Hubertys Rache

Folge: 1195 | 27. März 2022 | Sender: WDR | Regie: Marcus Weiler
Bild: WDR/Bavaria Fiction GmbH/Thomas Kost
So war der Tatort:

An Bord.

Hubertys Rache spielt nämlich zu großen Teilen auf einem Ausflugsschiff auf dem Rhein: Der vorbestrafte Ex-Lehrer Daniel Huberty (Stephan Kampwirth, Das Wunder von Wolbeck), der für eine Liaison mit einer 14-jährigen Schülerin verurteilt wurde und dem der Jubiläumstatort der Kölner Kommissare seinen Titel verdankt, will sich mit einer Rache-Aktion dafür rehabilitieren, dass man ihm vermeintlich Unrecht angetan hat. Erst tötet er einen Techniker, der an Bord der "Agrippina" Reparaturen durchführt, dann platziert er im Maschinenraum eine Bombe – und nimmt am Tag darauf den Kapitän und das gute Dutzend Fahrgäste, das sich im Februar auf das Schiff verirrt, als Geiseln.

**********

ZU BEARBEITENDE AUFGABEN
A – Wie heißt laut dem Text zu „Hubertys Rache“ das Schiff, auf dem der Techniker Reparaturen durchführt?
B – Prüfe für jede Aussage, ob sie mit dem Text zu „Hubertys Rache“ übereinstimmt: (i) Huberty wurde für eine Liaison mit einer 14-jährigen Schülerin verurteilt. (ii) Die Folge lief beim NDR. (iii) Huberty versteckt die Bombe auf dem Sonnendeck. Antworte jeweils mit Ja oder Nein und zitiere die entscheidenden Worte des Textes.
C – Führe den Text zu „Hubertys Rache“ bitte nach seinem letzten Satz weiter.
Die Datensätze stammen aus einer anderen Quelle als der Text zu „Hubertys Rache“.

VORLIEGENDE ANGABEN

**********

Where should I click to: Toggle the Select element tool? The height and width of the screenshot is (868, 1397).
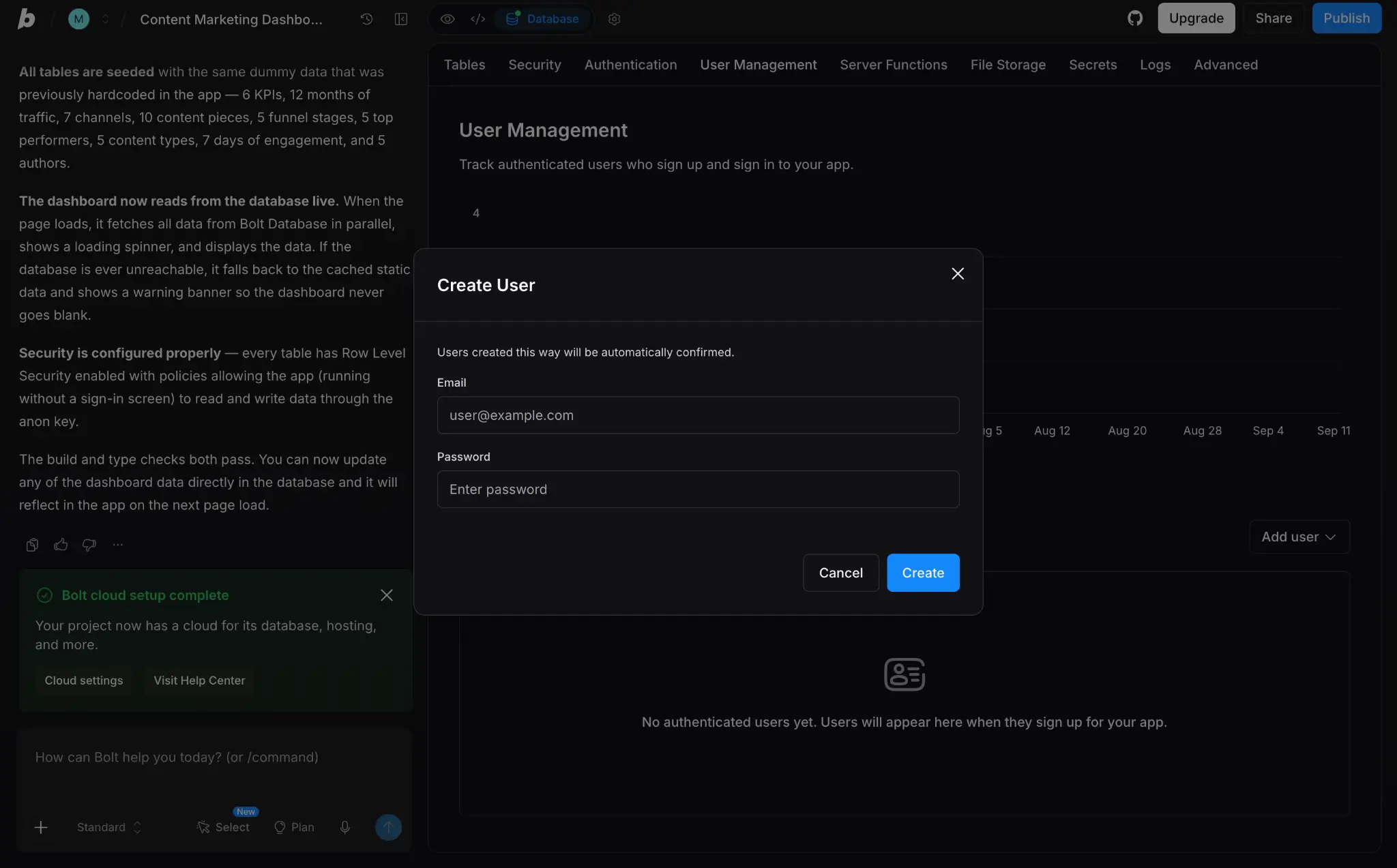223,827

**********

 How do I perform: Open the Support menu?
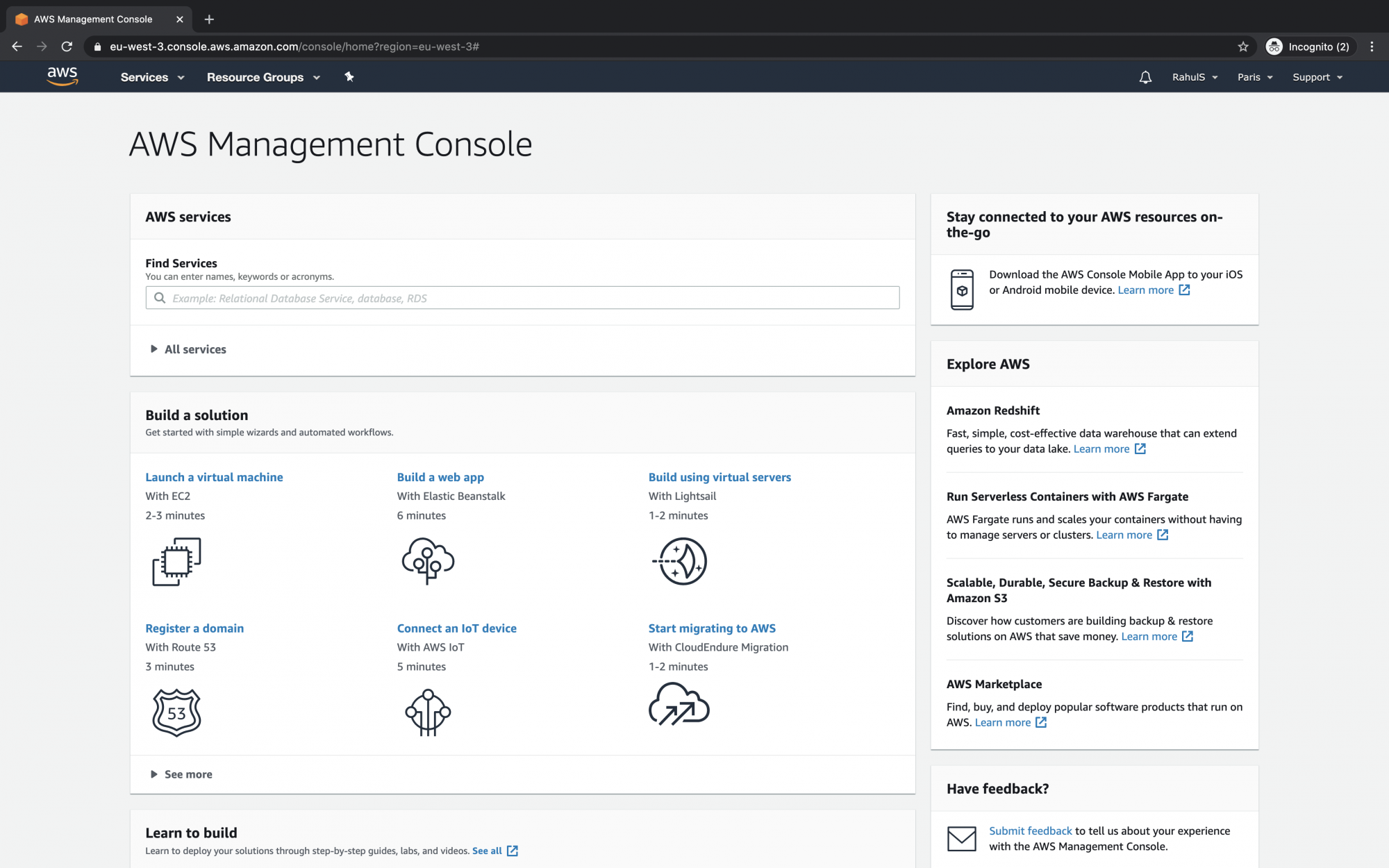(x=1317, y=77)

**********

LÖSUNGEN JE AUFGABE
A – Das Schiff heißt „Agrippina“.

B –
(i) Ja: „der für eine Liaison mit einer 14-jährigen Schülerin verurteilt wurde“
(ii) Nein: „Sender: WDR“
(iii) Nein: „dann platziert er im Maschinenraum eine Bombe“

C –
Seine Forderung: Fünf Menschen, mit denen er in der Vergangenheit zu tun hatte, sollen von der Polizei an Bord gebracht werden – für jede Person bleibt eine Stunde Zeit, ansonsten tötet er der Reihe nach seine Geiseln. Was für eine spannende Ausgangslage!

Sonderlich durchdacht und schlüssig wirkt der Plan des Bombenlegers allerdings nicht: Wie bitte rehabilitiert man sich öffentlich für eine Straftat, indem man eine noch schlimmere Straftat begeht, bei der eine zweistellige Anzahl Unschuldiger ums Leben kommen könnte? Und warum sollte man diesen Plan an Bord eines unübersichtlichen, in voller Fahrt befindlichen Schiffs durchführen, wenn man entweder für das SEK an Deck auf dem Präsentierteller steht oder unter Deck gar nicht mitbekommt, was im oberen Stockwerk vor sich geht?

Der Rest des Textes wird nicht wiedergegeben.